Better educated and richer countries have lower abstention rates

EDJNet has also studied socio-demographic information for each of the countries. By cross-referencing this with abstention data from recent elections, the team drew some conclusions; that high levels of higher education are associated with lower abstention rates. This is the case in countries such as Sweden, Denmark and the Netherlands, where around 40% of the population have studied in higher education. Meanwhile, the last presidential elections in Romania showed a 68% abstention rate in a country where only 16% had higher education.

This trend also appears when looking at the relationship between abstention and the tertiary sector of the economy – the proportion of the population engaged in activities that provide services, such as tourism, health or transport – or with average income, variables which, in turn, are also related to the level of education. The level of knowledge about elections, which is also higher among the population with higher education qualifications, is another of the variables that, at the individual level, determines whether or not a person will vote. These indicators are useful for measuring differences between individuals, says Torcal, but the context of each country, the political and economic situation in each case, is more important in explaining the differences between countries.

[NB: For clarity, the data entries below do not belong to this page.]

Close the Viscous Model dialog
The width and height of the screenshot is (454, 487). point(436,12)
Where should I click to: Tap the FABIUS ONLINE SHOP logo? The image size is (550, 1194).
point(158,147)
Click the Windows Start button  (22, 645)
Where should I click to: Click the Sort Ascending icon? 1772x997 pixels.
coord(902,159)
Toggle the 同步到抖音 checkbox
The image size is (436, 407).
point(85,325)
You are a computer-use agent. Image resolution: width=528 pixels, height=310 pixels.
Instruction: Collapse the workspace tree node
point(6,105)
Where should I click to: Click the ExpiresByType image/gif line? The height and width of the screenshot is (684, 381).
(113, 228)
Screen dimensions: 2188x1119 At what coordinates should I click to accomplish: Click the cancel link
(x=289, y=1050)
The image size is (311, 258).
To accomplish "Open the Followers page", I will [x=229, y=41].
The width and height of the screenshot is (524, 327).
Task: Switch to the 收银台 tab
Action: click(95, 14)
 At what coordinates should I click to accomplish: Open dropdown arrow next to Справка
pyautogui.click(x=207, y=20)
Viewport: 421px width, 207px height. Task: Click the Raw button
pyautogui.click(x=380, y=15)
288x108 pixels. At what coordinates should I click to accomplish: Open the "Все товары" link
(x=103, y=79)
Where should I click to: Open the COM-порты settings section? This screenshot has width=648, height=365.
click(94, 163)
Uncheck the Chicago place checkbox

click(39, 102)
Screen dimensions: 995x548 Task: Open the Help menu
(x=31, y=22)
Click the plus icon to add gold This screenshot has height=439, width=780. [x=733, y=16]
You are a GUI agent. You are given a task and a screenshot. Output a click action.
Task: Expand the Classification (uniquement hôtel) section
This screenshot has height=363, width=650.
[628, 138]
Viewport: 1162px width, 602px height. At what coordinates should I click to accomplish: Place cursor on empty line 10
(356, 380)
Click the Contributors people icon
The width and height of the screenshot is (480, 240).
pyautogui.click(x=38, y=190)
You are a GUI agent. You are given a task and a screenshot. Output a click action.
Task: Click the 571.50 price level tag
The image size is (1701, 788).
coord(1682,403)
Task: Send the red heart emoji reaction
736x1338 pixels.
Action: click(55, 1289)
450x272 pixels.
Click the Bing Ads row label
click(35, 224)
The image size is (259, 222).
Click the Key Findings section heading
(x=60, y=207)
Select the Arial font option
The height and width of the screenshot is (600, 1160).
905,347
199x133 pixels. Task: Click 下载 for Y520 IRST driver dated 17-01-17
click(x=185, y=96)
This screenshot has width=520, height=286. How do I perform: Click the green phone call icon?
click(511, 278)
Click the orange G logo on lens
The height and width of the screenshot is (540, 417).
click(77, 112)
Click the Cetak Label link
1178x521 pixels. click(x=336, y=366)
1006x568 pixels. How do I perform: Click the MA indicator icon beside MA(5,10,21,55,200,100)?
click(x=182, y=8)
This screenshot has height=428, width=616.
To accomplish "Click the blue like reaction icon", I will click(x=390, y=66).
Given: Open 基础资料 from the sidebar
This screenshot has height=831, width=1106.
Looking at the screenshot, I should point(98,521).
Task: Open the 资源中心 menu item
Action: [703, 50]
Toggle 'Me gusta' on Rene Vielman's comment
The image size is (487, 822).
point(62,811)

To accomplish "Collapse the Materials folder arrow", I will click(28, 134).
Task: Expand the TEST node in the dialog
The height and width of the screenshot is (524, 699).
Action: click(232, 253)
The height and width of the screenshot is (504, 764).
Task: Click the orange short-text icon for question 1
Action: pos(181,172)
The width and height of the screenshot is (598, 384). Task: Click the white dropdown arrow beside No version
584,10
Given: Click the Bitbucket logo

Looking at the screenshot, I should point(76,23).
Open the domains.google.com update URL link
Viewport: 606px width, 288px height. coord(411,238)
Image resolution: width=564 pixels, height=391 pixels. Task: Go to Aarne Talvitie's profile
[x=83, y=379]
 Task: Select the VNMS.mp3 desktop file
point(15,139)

Karim Hallal also stressed the importance of the political culture of each country and gave the example of the United Kingdom, where constituents are able to speak to MPs through surgeries and offices, a proposal that is, a priori, “unthinkable” in Spain.

The data, on the other hand, reveals that there is no clear link between age and turnout, contrary to the popular belief that an older population results in higher turnouts. “Those who are ideological are going to vote for sure, but when it comes down to it, who wins or loses will depend on the non-polarised,” Torcal says. In his opinion, in Spain these elections are going to be “a kind of referendum on the government, but European policy will not be discussed”. On the one hand, this could encourage more people to vote, but at the same time, it could discourage people from voting, as they may think that what comes out of the ballot box will not be reflected in national politics. Given the clear disconnection between citizens and European institutions, Karim Hallal believes that there is still room for improvement to do “more and better”, and considers that what is lacking is the target audience of electoral campaigns. “I think one of the problems is to know how to attract people who are not interested in the European Union, […] people who say ‘Hey, I’ve never been given a talk about the European Union to understand the importance of the vote. Hey, I’ve never stopped to think about how the EU affects me’. When you get to that point is when you really start doing better, not necessarily doing more,” he argues.